WHAT TO PRODUCE: From the line that contains "Task: Adjust GG quantity stepper in gr01-4" through the last line of the data, copy everything exactly and nothing else, omitting the pictures.

DATA TO PROCESS:

◇ ◇ ◇ ◇ ◇

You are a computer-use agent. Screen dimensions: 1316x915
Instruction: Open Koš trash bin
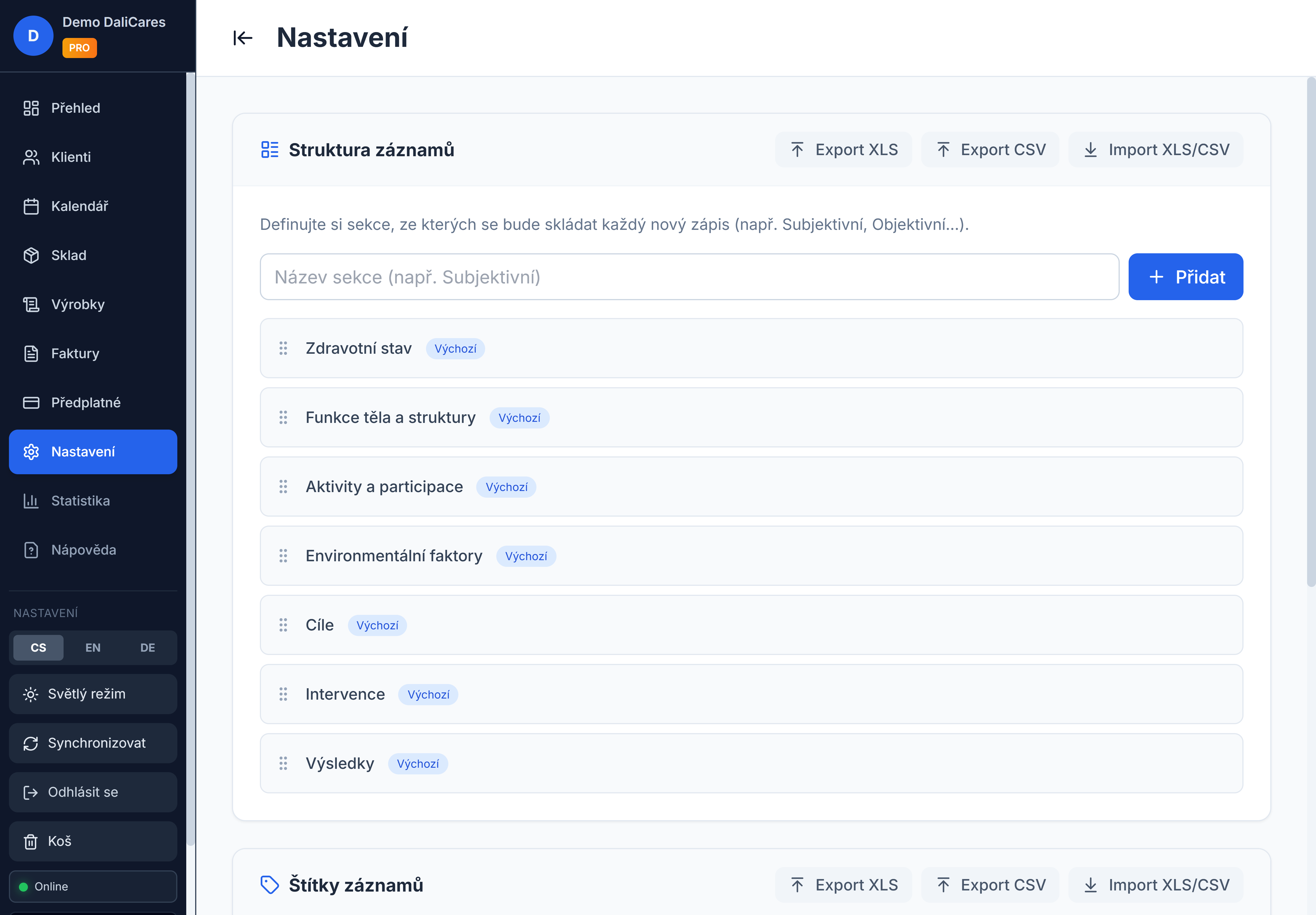[93, 841]
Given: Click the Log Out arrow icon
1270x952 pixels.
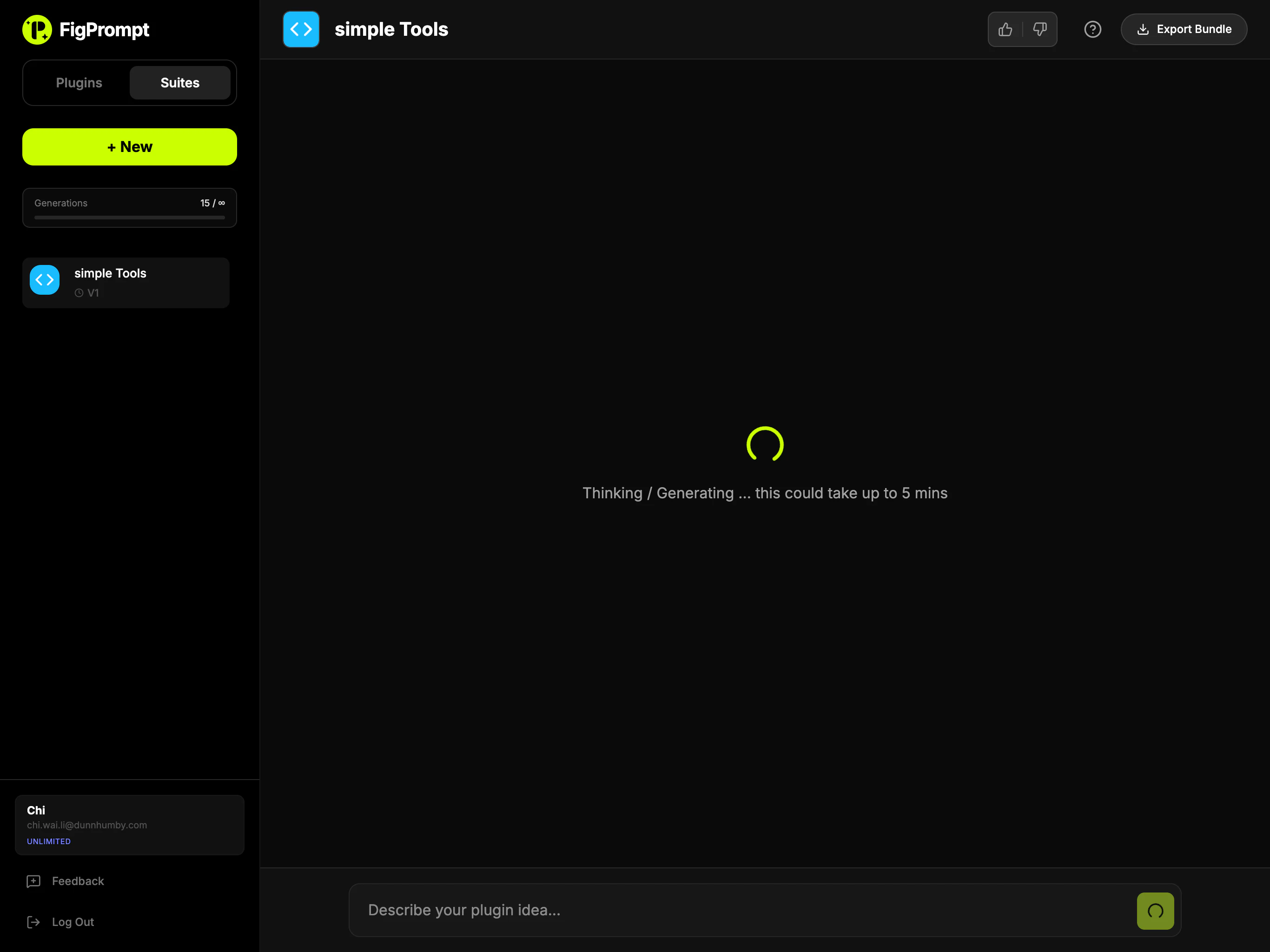Looking at the screenshot, I should tap(33, 922).
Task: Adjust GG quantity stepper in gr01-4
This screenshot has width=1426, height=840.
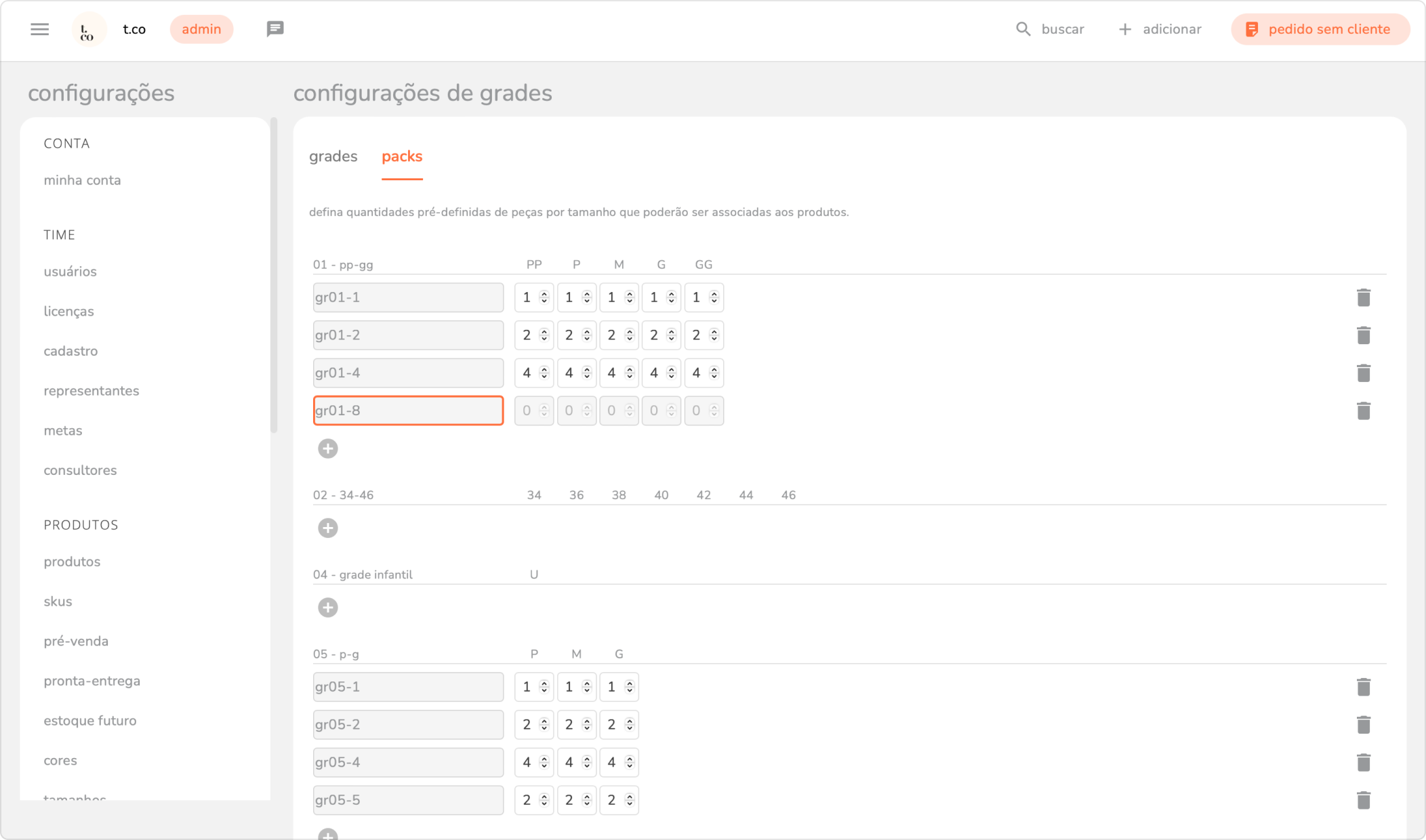Action: pos(714,373)
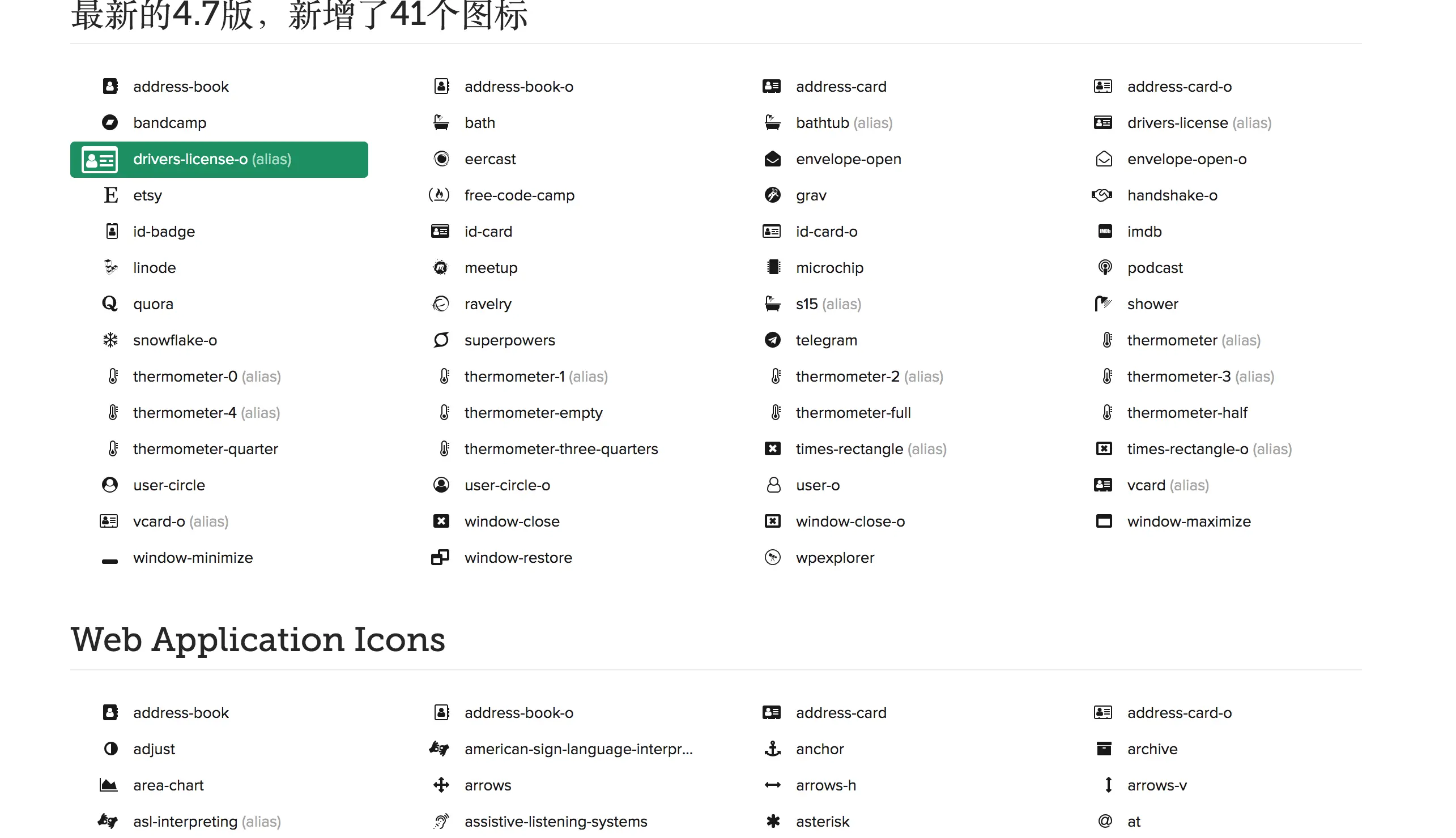The height and width of the screenshot is (838, 1456).
Task: Click the microchip icon
Action: (773, 268)
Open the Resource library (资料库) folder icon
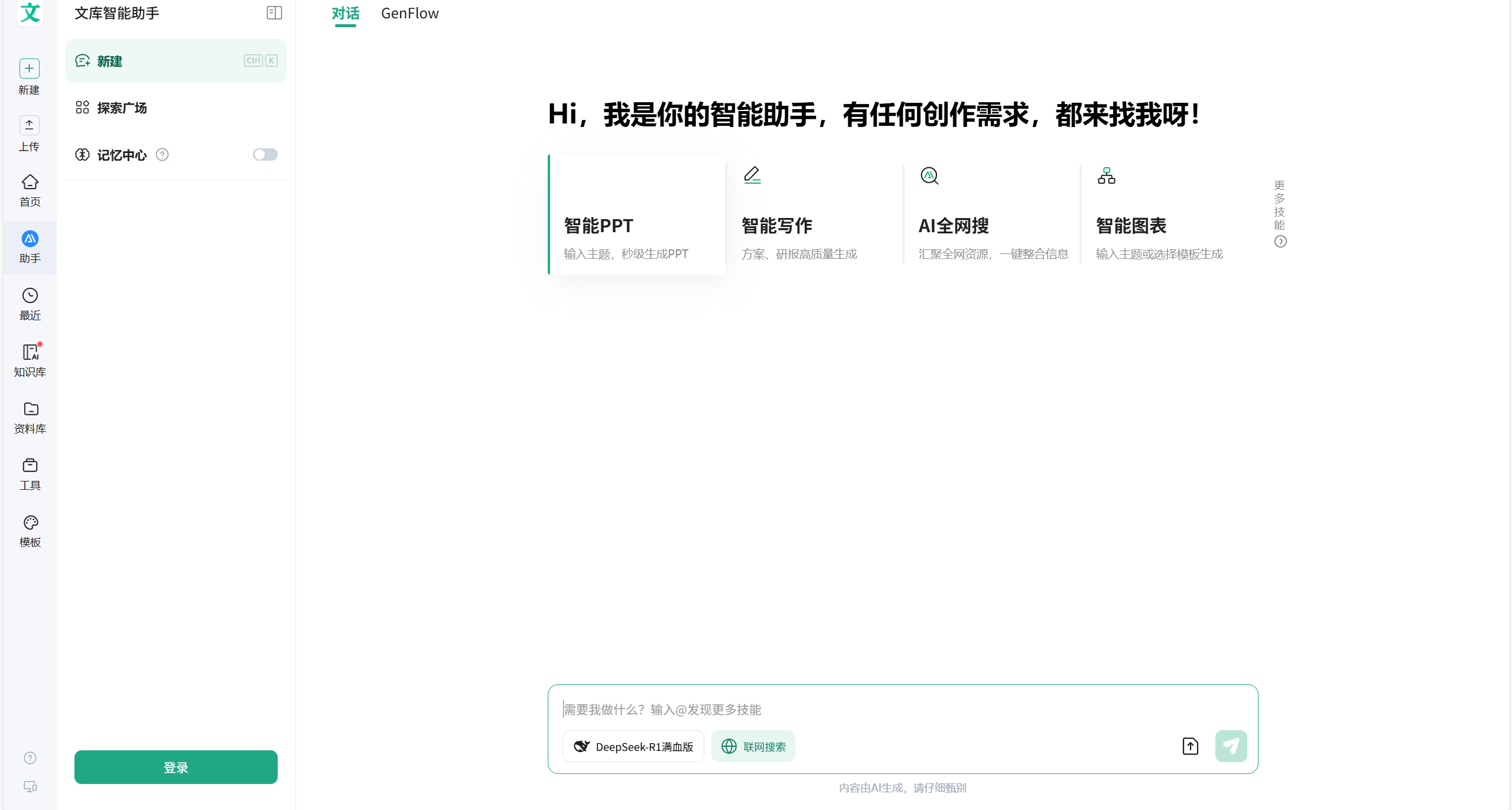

◇ ◇ ◇ ◇ ◇

RESPONSE TO THIS EXERCISE:
Task: Adjust GG quantity stepper in gr01-4
This screenshot has width=1426, height=840.
Action: pos(714,373)
The height and width of the screenshot is (838, 1456).
Task: Click the microchip icon
Action: (773, 268)
Open the Resource library (资料库) folder icon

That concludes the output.